We obtained wood specific gravity (WSG) data via the phylogenetic information provided by our tree inventory plots. We used a global wood density database, to extract species average WSG [30]. This procedure provided over 32,000 trees with WSG data. When this was not possible the appropriate genus average (~14,000 trees), family average (~9,500 trees), plot average (~4,500 trees) and dataset average (~80 trees) were applied [31]. Including WSG as an additional parameter in allometric equations reduces the biomass estimation error [28, 32, 33]. Finally, carbon was assumed to be 50% of biomass [34]. Hence, for all plots stand-level data was obtained on aboveground carbon storage, WSG, height, and population structure.In addition, we estimated plot biomass using moist forest tree allometry [33] based on measurements of diameter at breast height (DBH) from our tree inventory plots, WSG (as described above) and height data (derived using the best fit DBH-height equation form [Equation 5.1; see SI4], if not measured in the tree inventory plots).

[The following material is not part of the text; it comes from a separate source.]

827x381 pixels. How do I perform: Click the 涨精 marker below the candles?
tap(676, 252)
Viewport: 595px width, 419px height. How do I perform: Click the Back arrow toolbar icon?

Moist forest tree allometry was used in this study as, although all plots are classified as ‘dry’ when using precipitation categories [33], the overwhelming majority are from the EAM and coastal forest (~92% of our collaborative dataset) and are considered as ‘moist forests’ by most authors [27, 35]. This discrepancy is perhaps because the east African precipitation follows a bimodal regime [36] and thus is not well described using precipitation categories. The basal area and forest structure of the EAM and coastal forest area more similar to the moist forests used in the Chave et al (2005) dataset [33] than to the dry forests [28]. Additionally, EAM forest is more similar in species composition to moist Guineo-Congolian forests than to the dry forest miombo of east Africa, despite the close spatial proximity of the later [27]. The dry forest data used to create the allometric equations in Chave et al (2005) include no data from Africa and thus may not be applicable to dry forest on this continent [33], specifically the woodlands of our dataset (~5% of my collaborative dataset).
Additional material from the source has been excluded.